+++ DATA TO USE +++

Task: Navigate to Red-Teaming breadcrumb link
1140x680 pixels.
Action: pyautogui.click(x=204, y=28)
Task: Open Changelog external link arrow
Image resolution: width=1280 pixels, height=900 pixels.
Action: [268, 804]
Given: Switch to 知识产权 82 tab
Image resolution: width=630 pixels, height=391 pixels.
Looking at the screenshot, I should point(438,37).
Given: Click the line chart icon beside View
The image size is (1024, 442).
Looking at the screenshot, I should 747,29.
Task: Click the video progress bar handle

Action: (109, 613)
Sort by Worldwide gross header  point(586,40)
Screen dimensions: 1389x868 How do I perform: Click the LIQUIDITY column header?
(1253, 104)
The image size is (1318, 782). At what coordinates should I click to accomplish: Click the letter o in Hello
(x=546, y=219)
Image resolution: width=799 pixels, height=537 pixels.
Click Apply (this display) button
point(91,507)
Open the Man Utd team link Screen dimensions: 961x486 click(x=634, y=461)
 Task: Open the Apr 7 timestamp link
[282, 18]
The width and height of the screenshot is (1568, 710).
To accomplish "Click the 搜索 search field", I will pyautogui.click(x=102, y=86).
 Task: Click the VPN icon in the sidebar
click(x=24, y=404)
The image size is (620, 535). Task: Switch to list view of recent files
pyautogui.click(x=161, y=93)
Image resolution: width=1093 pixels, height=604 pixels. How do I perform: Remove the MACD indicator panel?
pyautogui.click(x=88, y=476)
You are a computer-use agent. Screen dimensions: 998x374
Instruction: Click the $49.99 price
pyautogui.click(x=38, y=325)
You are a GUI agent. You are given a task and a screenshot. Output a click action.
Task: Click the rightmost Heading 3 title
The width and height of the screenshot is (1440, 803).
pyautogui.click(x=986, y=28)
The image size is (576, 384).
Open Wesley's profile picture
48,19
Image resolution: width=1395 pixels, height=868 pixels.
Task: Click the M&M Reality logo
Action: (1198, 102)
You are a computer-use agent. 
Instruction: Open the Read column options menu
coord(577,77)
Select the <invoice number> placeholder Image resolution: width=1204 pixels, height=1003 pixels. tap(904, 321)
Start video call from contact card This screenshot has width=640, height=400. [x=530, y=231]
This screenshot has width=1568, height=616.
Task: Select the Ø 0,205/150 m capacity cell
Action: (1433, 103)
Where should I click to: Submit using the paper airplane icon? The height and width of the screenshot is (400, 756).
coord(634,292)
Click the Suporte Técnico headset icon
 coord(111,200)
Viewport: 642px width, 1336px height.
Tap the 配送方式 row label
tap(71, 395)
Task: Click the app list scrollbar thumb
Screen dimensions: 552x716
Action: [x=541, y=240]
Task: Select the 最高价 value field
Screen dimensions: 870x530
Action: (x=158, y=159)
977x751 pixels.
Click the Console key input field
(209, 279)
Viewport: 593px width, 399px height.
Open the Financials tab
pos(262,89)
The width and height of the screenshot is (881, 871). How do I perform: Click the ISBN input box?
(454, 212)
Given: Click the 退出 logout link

+++

**PROBLEM DETAILS**
Output the complete data exactly as written.

**OUTPUT FOR THIS EXERCISE**
Task: Navigate to Red-Teaming breadcrumb link
1140x680 pixels.
Action: pyautogui.click(x=204, y=28)
Task: Open Changelog external link arrow
Image resolution: width=1280 pixels, height=900 pixels.
Action: [268, 804]
Given: Switch to 知识产权 82 tab
Image resolution: width=630 pixels, height=391 pixels.
Looking at the screenshot, I should point(438,37).
Given: Click the line chart icon beside View
The image size is (1024, 442).
Looking at the screenshot, I should 747,29.
Task: Click the video progress bar handle

Action: (109, 613)
Sort by Worldwide gross header  point(586,40)
Screen dimensions: 1389x868 How do I perform: Click the LIQUIDITY column header?
(1253, 104)
The image size is (1318, 782). At what coordinates should I click to accomplish: Click the letter o in Hello
(x=546, y=219)
Image resolution: width=799 pixels, height=537 pixels.
Click Apply (this display) button
point(91,507)
Open the Man Utd team link Screen dimensions: 961x486 click(x=634, y=461)
 Task: Open the Apr 7 timestamp link
[282, 18]
The width and height of the screenshot is (1568, 710).
To accomplish "Click the 搜索 search field", I will pyautogui.click(x=102, y=86).
 Task: Click the VPN icon in the sidebar
click(x=24, y=404)
The image size is (620, 535). Task: Switch to list view of recent files
pyautogui.click(x=161, y=93)
Image resolution: width=1093 pixels, height=604 pixels. How do I perform: Remove the MACD indicator panel?
pyautogui.click(x=88, y=476)
You are a computer-use agent. Screen dimensions: 998x374
Instruction: Click the $49.99 price
pyautogui.click(x=38, y=325)
You are a GUI agent. You are given a task and a screenshot. Output a click action.
Task: Click the rightmost Heading 3 title
The width and height of the screenshot is (1440, 803).
pyautogui.click(x=986, y=28)
The image size is (576, 384).
Open Wesley's profile picture
48,19
Image resolution: width=1395 pixels, height=868 pixels.
Task: Click the M&M Reality logo
Action: (1198, 102)
You are a computer-use agent. 
Instruction: Open the Read column options menu
coord(577,77)
Select the <invoice number> placeholder Image resolution: width=1204 pixels, height=1003 pixels. tap(904, 321)
Start video call from contact card This screenshot has width=640, height=400. [x=530, y=231]
This screenshot has width=1568, height=616.
Task: Select the Ø 0,205/150 m capacity cell
Action: (1433, 103)
Where should I click to: Submit using the paper airplane icon? The height and width of the screenshot is (400, 756).
coord(634,292)
Click the Suporte Técnico headset icon
 coord(111,200)
Viewport: 642px width, 1336px height.
Tap the 配送方式 row label
tap(71, 395)
Task: Click the app list scrollbar thumb
Screen dimensions: 552x716
Action: [x=541, y=240]
Task: Select the 最高价 value field
Screen dimensions: 870x530
Action: (x=158, y=159)
977x751 pixels.
Click the Console key input field
(209, 279)
Viewport: 593px width, 399px height.
Open the Financials tab
pos(262,89)
The width and height of the screenshot is (881, 871). How do I perform: Click the ISBN input box?
(454, 212)
Given: Click the 退出 logout link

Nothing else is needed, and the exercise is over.